When the United Keno Mine at Elsa was in its heyday, over 1,800 people lived at the end of the Silver Trail. "Those days the bar was so busy, we did over $3,000 in receipts--each night," he recalls. "We were stacking the empties like cordwood. I had a pile out back ten feet high over an area as big as the bar itself."

With his house framed and nearing completion, he was trying to decide what kind of material to use for siding. Pondering the huge pile of bottles-there was no returning them for a deposit back then-he had the idea to use them to finish the exterior.

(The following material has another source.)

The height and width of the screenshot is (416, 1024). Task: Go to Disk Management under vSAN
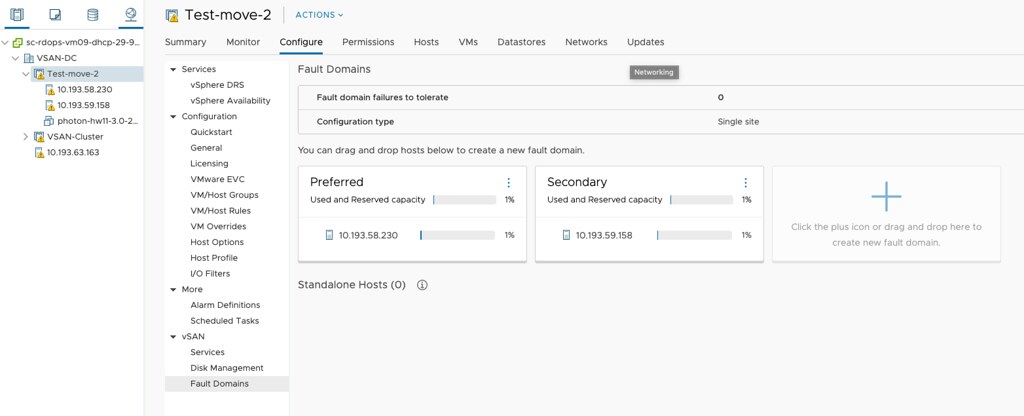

"There's 32,000 bottles in that house," Dobson says with pride. He knows because he counted them by the case as he lay row after row of Stubbies in cement. The result is a surprisingly attractive finish, and certainly one of the most creative uses of recycled materials in the Yukon. Out back stands an even more curious structure--a cylindrical smokehouse built from a stack of barrels wrapped in cement--encased brown empties.


Dobson describes himself as a 'mongrel' of Scottish, Irish, and Norwegian descent, and parks himself in a seat in the café under a notice inscribed Gospel According to Geordie. But behind the self-depreciative manner and barman's vocabulary, Dobson has a keen interest in world events and no end of well-argued opinions. The café TV is tuned in to the History Channel, and the shelves in the house are lined with thick tomes on world and war history. Among them, the yellow jacket of a well-thumbed book reads, 'Surviving the Great Depression of the 1990s.'

As a youth Dobson joined the British merchant marine, albeit a few months shy of his birthday. "I lied and told them I was already sixteen," he admits, his eyes twinkling. He finagled his way onto a Norwegian ship and mastered enough of the language to get by. Dobson spent the next twelve years exploring the world as a seaman, and in 1952 found his way to the Yukon for what was intended to be a three month stint in the silver mine at Elsa.

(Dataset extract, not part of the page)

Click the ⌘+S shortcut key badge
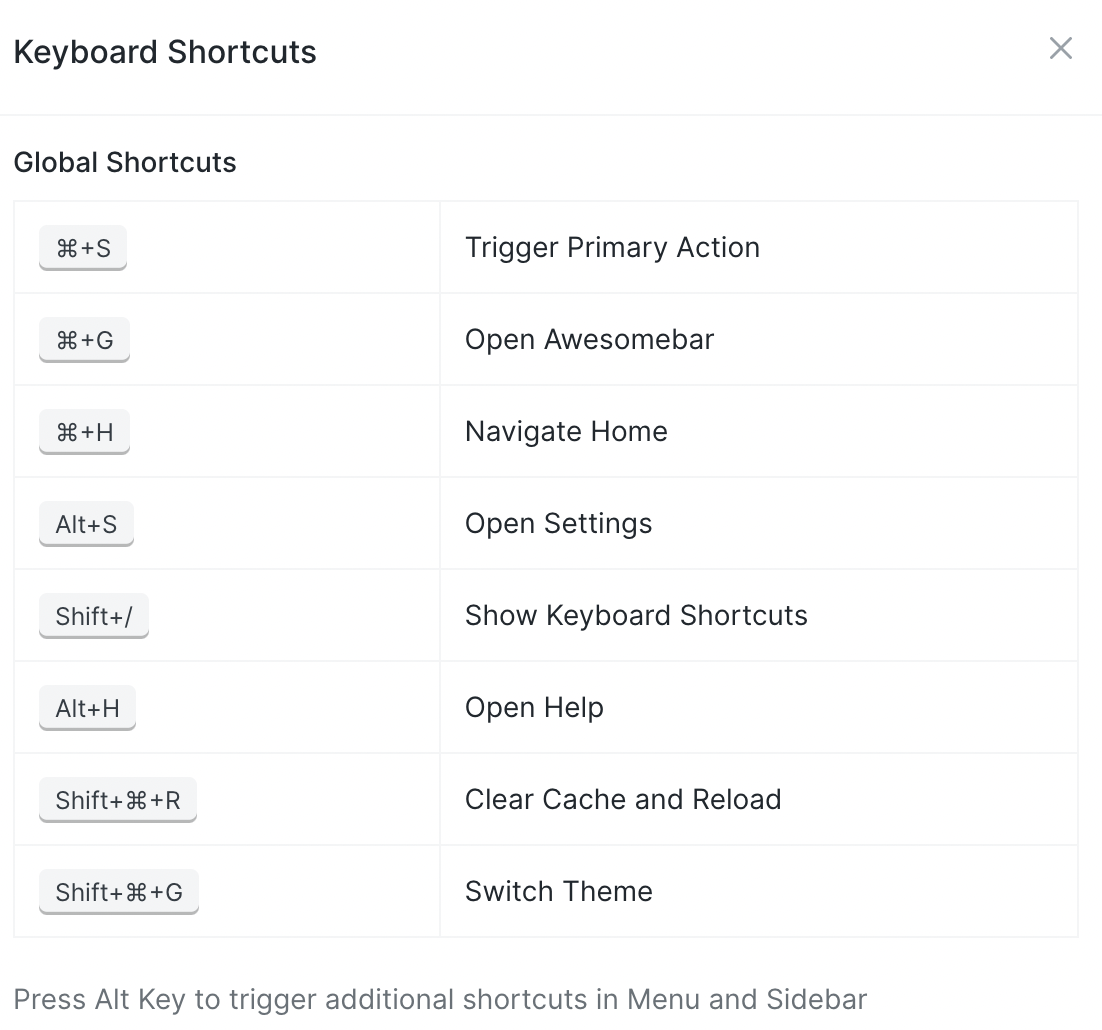 [x=82, y=247]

Fifty years later, Dobson still makes his home in Keno. He eventually married, raised daughters and for decades ran the town's central establishments, including hotel, café and gas bar. After the mine shut down, things became pretty quiet and he closed his hotel several years ago. Though he'd embrace a reason to open it again, at 77, Dobson seems content with the slower pace.

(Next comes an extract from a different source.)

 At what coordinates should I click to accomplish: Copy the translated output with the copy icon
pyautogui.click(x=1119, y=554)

Now that it's September, he also seems willing to grouse a bit about tourists. "Damn Americans, they come in and walk around, look at all my photos and stuff on the wall. I'll be sitting right here"--he indicates his post in the middle of the bar--"and they'll walk right past and out the door without even acknowledging me. No thanks, no hello--and I'm sitting right here!" But Dobson's such a part of the local lore--such an institution--that it's almost conceivable that a visitor might think he's just part of the tour.

He softens up quickly, smiles easily and whistles an Irish tune as he heads out the door to show us his dories, which are locked away in sheds dotting the property. For fifty years, Dobson's been a land-locked sailor who's found ways to indulge a passion for beautiful boats. He has built and refinished six or seven impressive craft, all sporting the same cheery shade of brilliant blue marine paint. An album of family photos behind the bar records five decades of outings on local lakes and hunting trips downriver. Kids, dogs and carcasses are not piled into an aluminum Lund, but rather in the cockpits of some very graceful watercraft.

His outbuildings house another treasure, this one parked in a dank garage below the orange Gulf sign--a 1979 powder blue Lincoln Continental. "They don't make cars like that anymore," he says wistfully, pointing to the padded white leather upholstery. "And she's got just 83,000 miles on her."

Dobson's dream is to build a new dory to sail from the Stewart River all the way down the Yukon River to the ocean, and then down the Alaska and B.C. coast to Vancouver. He's tenacious and spry, and clearly an accomplished boatbuilder, so it may not be too long before he achieves his dream.

Keno City is a rarity among small northern communities-it's a living ghost town, a delight to explore. It may be a little sleepy, but what Keno lacks in conventional amenities it more than makes up for with character. Geordie Dobson is just that kind of character, the very heart of Keno.